Since no one else will ask, was the mtr really bunk?


----------



## Little Wing (Aug 6, 2013)




----------



## Saney (Aug 8, 2013)

Since I was De-modded, thanks to heavy sucking AgentYes's fat cock.. Can a friendly Mod change the name of this Thread.. something other than MTR?

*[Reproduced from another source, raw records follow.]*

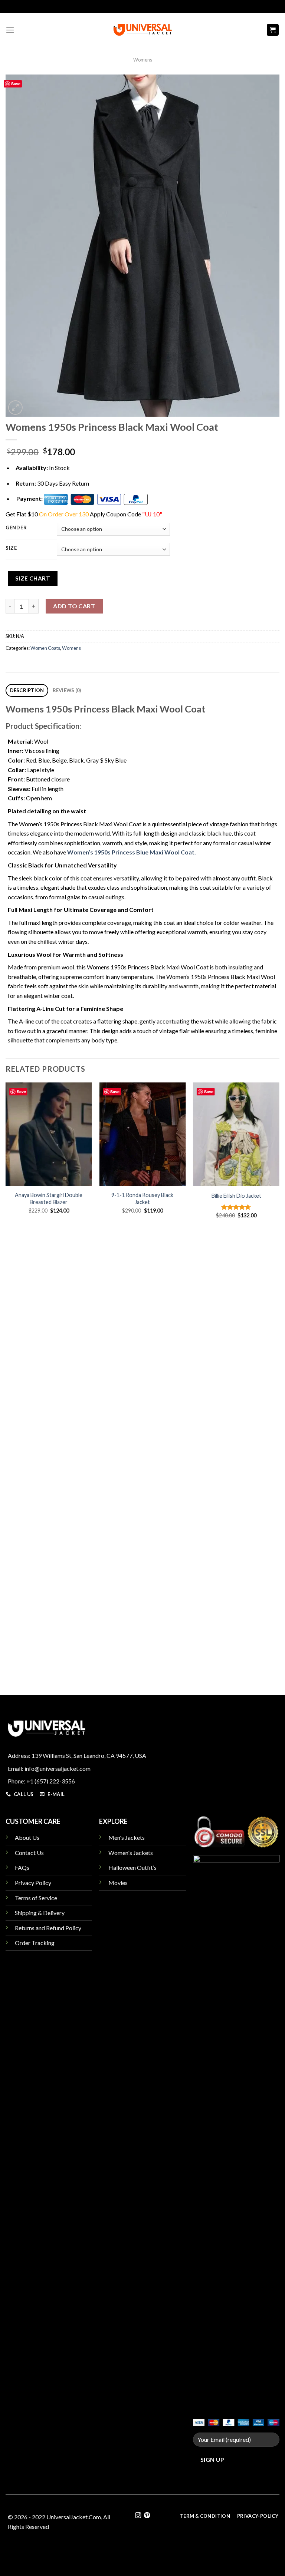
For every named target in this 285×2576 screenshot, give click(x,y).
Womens (142, 60)
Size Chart (32, 578)
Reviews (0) (67, 690)
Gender (16, 527)
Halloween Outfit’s (132, 1867)
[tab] (27, 690)
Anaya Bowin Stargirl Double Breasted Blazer (48, 1198)
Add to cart (74, 605)
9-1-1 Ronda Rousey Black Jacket (142, 1198)
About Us (27, 1837)
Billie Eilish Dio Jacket (236, 1196)
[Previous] (6, 1381)
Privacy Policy (33, 1882)
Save (15, 83)
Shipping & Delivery (40, 1912)
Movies (118, 1882)
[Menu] (10, 30)
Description (27, 690)
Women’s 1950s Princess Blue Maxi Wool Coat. (131, 852)
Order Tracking (35, 1942)
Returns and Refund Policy (48, 1927)
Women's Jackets (130, 1852)
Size (11, 548)
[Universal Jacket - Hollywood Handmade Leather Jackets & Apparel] (142, 30)
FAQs (22, 1867)
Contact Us (29, 1852)
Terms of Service (36, 1897)
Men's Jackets (126, 1837)
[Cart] (273, 30)
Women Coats (45, 648)
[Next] (279, 1381)
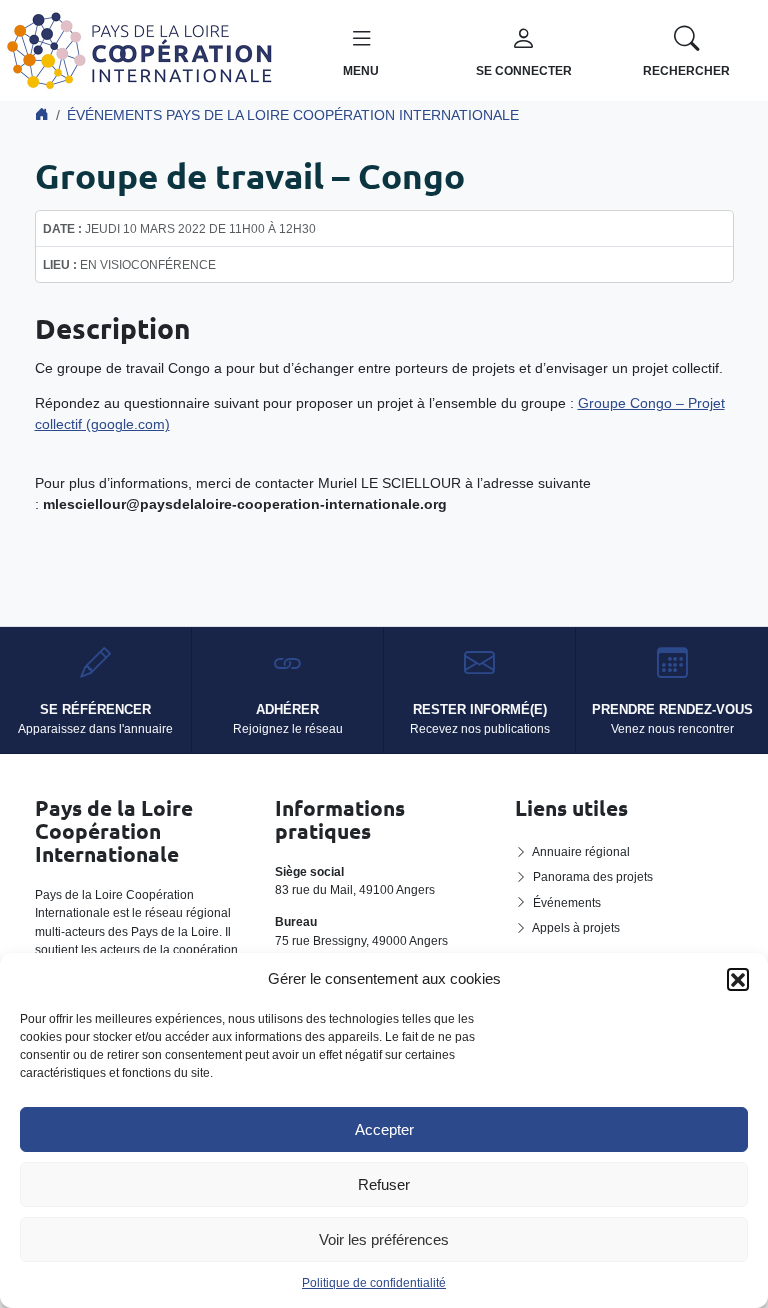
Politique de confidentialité (374, 1283)
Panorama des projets (593, 877)
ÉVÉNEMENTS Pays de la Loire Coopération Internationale (293, 115)
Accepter (384, 1129)
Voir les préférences (384, 1239)
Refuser (384, 1184)
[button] (738, 979)
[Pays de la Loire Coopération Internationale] (140, 49)
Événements (567, 903)
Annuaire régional (581, 852)
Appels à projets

And i'm down to 226lbs. Shooting for 220.


----------



## charley (Aug 8, 2013)

....... good luck !!


----------



## dieseljimmy (Aug 8, 2013)

Saney said:


> Since I was De-modded, thanks to heavy sucking AgentYes's fat cock.. Can a friendly Mod change the name of this Thread.. something other than MTR?
> 
> And i'm down to 226lbs. Shooting for 220.



Better?


----------



## Saney (Aug 8, 2013)

Thx


----------



## Intense (Aug 8, 2013)

Saney said:


> Since I was De-modded, thanks to heavy sucking AgentYes's fat cock.. Can a friendly Mod change the name of this Thread.. something other than MTR?
> 
> And i'm down to 226lbs. Shooting for 220.




So.....How was the mtr?


----------



## Saney (Aug 8, 2013)

Intense said:


> So.....How was the mtr?



Placebo


----------



## KILLEROFSAINTS (Aug 8, 2013)

dang 226


----------



## Saney (Aug 9, 2013)

Time for some Front squats!!!


----------



## independent (Aug 9, 2013)

Good to have you back Saney.


----------



## Saney (Aug 9, 2013)

ehh... i don't write things down on paper so thats why this place will come in handy..

other than that, idgaf anymore


----------



## Saney (Aug 9, 2013)

added a few reps to my 500lb leg press routine, weight up to 145lbs with my front squats..

and warmed up with Leg Extensions.. Jay cutler does it before he does Leg Presses... so thats why i'm hot and fine and handsome and cool


----------



## OTG85 (Aug 9, 2013)

Do u even lift? How is the mtr treating you?Good to have you back bro!


----------



## Saney (Aug 9, 2013)

ontopthegame85 said:


> Do u even lift? How is the mtr treating you?Good to have you back bro!




MTR was Placebo. 

Thanks Ronnie.


----------



## ctr10 (Aug 9, 2013)

Saney's Back Alright!!


----------



## KILLEROFSAINTS (Aug 9, 2013)

Ronnie with lame played out joke....who woulda guessed


----------



## OTG85 (Aug 10, 2013)

KILLEROFSAINTS said:


> Ronnie with lame played out joke....who woulda guessed



i still love u kos!


----------



## azza1971 (Aug 11, 2013)

placebos for the win


----------



## Saney (Aug 11, 2013)

I am going to do 7 reps of 405 deadlifts tomorrow. (straps rule)

Took a huge dump. Now I weigh 201lbs.

SFW is in Chemo Therapy, and he sold his new born for some Trenbolone.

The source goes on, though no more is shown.